**Source document:**
The Web Uncovered

Digital Marketing Tools, Strategy & Insight

Twitter Apathy

Posted by Frankie On April - 27 - 2009

marketingprofs-twitter-ego-bruised-voice-lost-twitter-wilderness-april-2009Thanks to a recent blog post by Andy Beal, We can find the MarketingProfs survey of Twitter users.  What did they find?

Twitter users were asked to rate the reasons why they participate, on a scale from 1 to 5 (with 1=strongly disagree and 5=strongly agree):

  • “I find it exciting to learn new things from people”: Average score 4.65
  • “I value getting information in a timely manner”: Average score 4.58
  • “I like to be connected to lots of people”: Average score 3.91
  • “I want to generate new business”: Average score 3.70
  • “I find it gratifying to have people follow me”: Average score 3.64

 

The Takeaway:  Twitter users care more about being heard than listening.  if you are using Twitter as a marketing tool, then you must generate frequent, targetted content that will truly gain the interest of followers after you have enticed them to  follow you.

**Exercise instructions:**
1. Duplicate the stretch of the Twitter Apathy post from "The Takeaway:  Twitter" through "to  follow you.".
2. Render this sentence from the Twitter Apathy post in Spanish: "Twitter users care more about being heard than listening."
3. From the Twitter Apathy post, list every statement that survey respondents rated on the 1-to-5 scale.
The listing that comes next is separate from the Twitter Apathy post.

**Raw data:**
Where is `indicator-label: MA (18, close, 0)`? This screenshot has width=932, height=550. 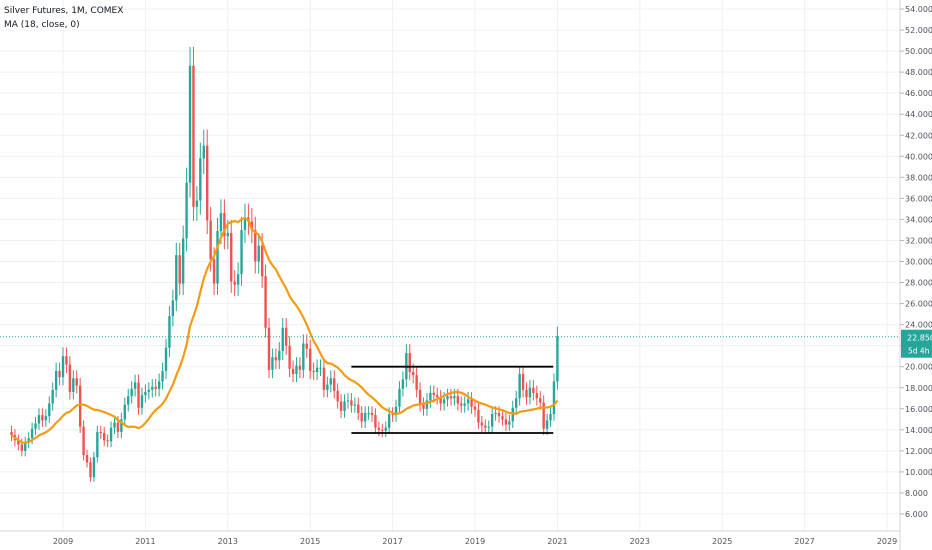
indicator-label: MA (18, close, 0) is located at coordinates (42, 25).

**Results:**
1.
The Takeaway:  Twitter users care more about being heard than listening.  if you are using Twitter as a marketing tool, then you must generate frequent, targetted content that will truly gain the interest of followers after you have enticed them to  follow you.

2. Los usuarios de Twitter se preocupan más por ser escuchados que por escuchar.

3.
- "I find it exciting to learn new things from people"
- "I value getting information in a timely manner"
- "I like to be connected to lots of people"
- "I want to generate new business"
- "I find it gratifying to have people follow me"